The guests begin arriving on Friday afternoon. First everyone signs in, fills out name tags and then settles their belongings into the room assigned to them in one of the dorms. With the boys dorms on one side of the shower houses and the ladies and staff on the other, sufficient privacy is granted to everyone.
Cooking is a major undertaking on a weekend like this. Us church ladies are always assigned to bring certain dishes. Some of the visiting youth also bring items along such as cakes, cookies, pies, etc.
This year I was asked to bring a gallon of yogurt, a large batch of tossed salad and homemade dressing to go with it.
Lemon yogurt would be refreshing, I decided. Upon arriving at Crest Haven I took the yogurt along with my salad and dressing into the cooler and set it on one of the shelves.
On Sunday, after lunch, one of the cooks came to me and said she had something she'd like to tell me about.
"Okay," I said, my curiosity kept mounting. “Whatever could it be? I wondered. The way she said it I knew something out of the ordinary must have happened.
"We found your container in the cooler and were surprised to see that you made such a large batch of dressing," she explained. I gasped they obviously had mistaken my yogurt to be dressing!
The cook went on to explain how they had gotten the container and started mixing its contents with several other batches of homemade dressings made by several other ladies. My imagination kept reeling. "They probably had to start all over and make a new batch of dressing," I worried.

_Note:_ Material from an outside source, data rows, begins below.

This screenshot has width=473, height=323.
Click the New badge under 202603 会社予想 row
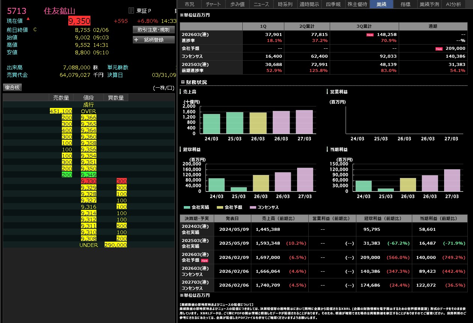click(x=205, y=260)
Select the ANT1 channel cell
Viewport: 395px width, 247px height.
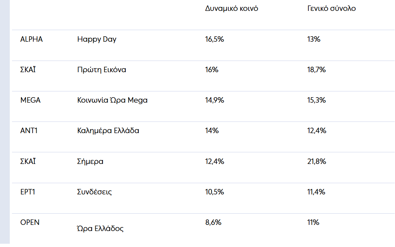click(29, 131)
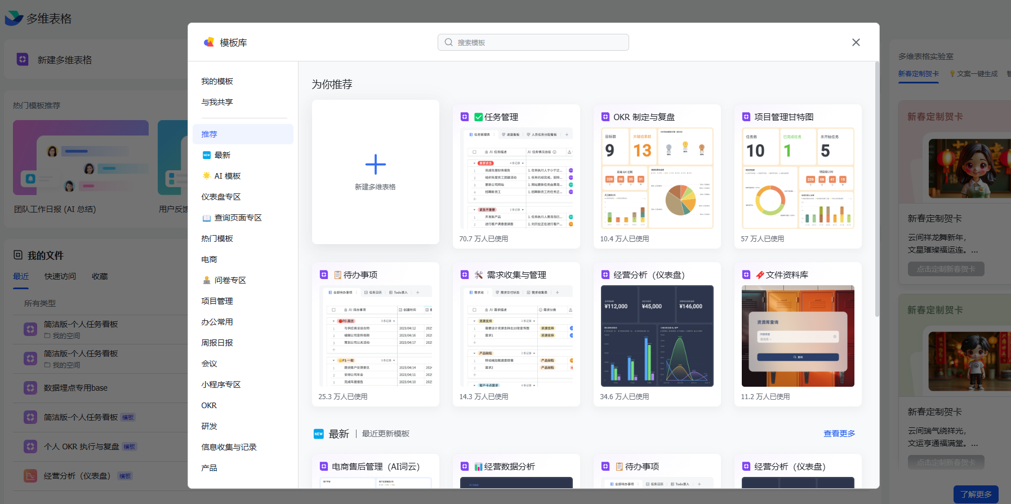Select 我的模板 in the sidebar
Viewport: 1011px width, 504px height.
click(217, 81)
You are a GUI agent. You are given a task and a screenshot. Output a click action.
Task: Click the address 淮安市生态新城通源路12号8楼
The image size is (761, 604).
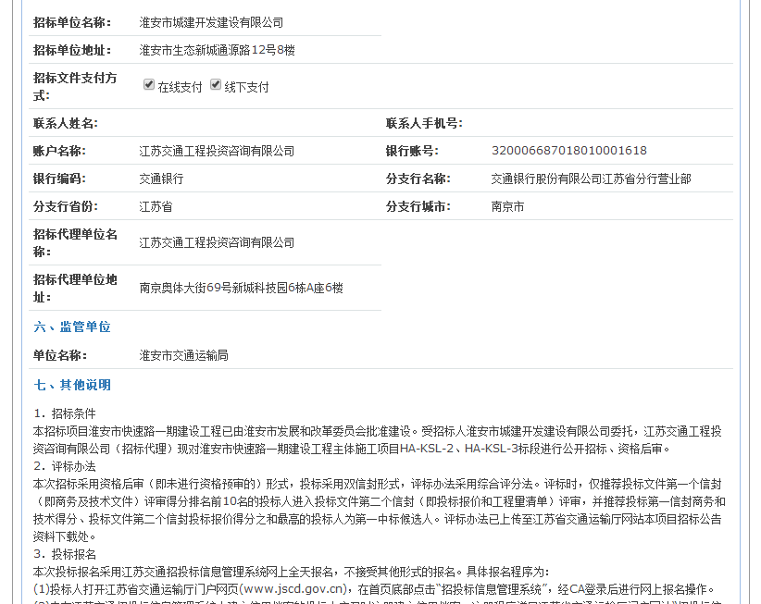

Thankfully enough, someone tasted it before it was too late and discovered their "dressing" to be yellow lemon yogurt. The colors was strikingly the same but the texture wasn't as comparable. I didn't ask her but undoubtedly they wondered why I brought along such thick, jelly-like dressing!
You can guess what I decided then and there. From now on I will always label my containers with food so everyone knows exactly what it is and which meal it is to be used for!
Be sure to watch for next week's letter. I'll be filling you in on details of our cooking experiences at the Crest Haven Family Center a couple of years ago.
How about trying out our family favorite dressing recipe? And let me assure you, no yogurt is needed in this recipe!
Daniel's opinion of this dressing is the same as my Dad's always was: to them it's not really worth eating a salad if you don't have homemade sweet and sour salad dressing to go with it. As a young girl I made countless batches of it. It has a long shelf life when kept in the refrigerator so I like making large batches of it. It can be used in many ways. Julia likes using it as a dip for her veggies it also adds a tasty tang when drizzled over casseroles.
For the this week’s recipe I often replace the vegetable oil with olive oil and use less sugar and add a bit of stevia as a replacement. The “3 cups of salad dressing” in this recipe would be the type of dressing known to many as Miracle Whip. I make my own homemade version of “Miracle Whip” and I will share that recipe in an upcoming column, but you can use store-bought in this recipe.
- 3 cups salad dressing
- 2 tablespoons prepared mustard
- 1 /2 cups vinegar
- 1-½ cups sugar
- ½ teaspoon salt
- 3 /4 cup vegetable oil
- 1 teaspoon onion salt
- 1 teaspoon celery seed
- Whip everything together and drizzle on your favorite salad.
- NOTE: Cook time above says "1 minute" because a glitch in the "recipe card" feature won't let me leave the box blank. No cook time needed for this recipe!
I would love to try this recipe with homemade Miracle Whip salad dressing. This version is really not homemade, but I am sure it is tasty. Hopefully she will publish that recipe soon. Thanks.
I do not see my favorite Amish Cook in my newspaper anymore. Will it return soon?
Hi, Susan, Gloria's column should be in your paper each week!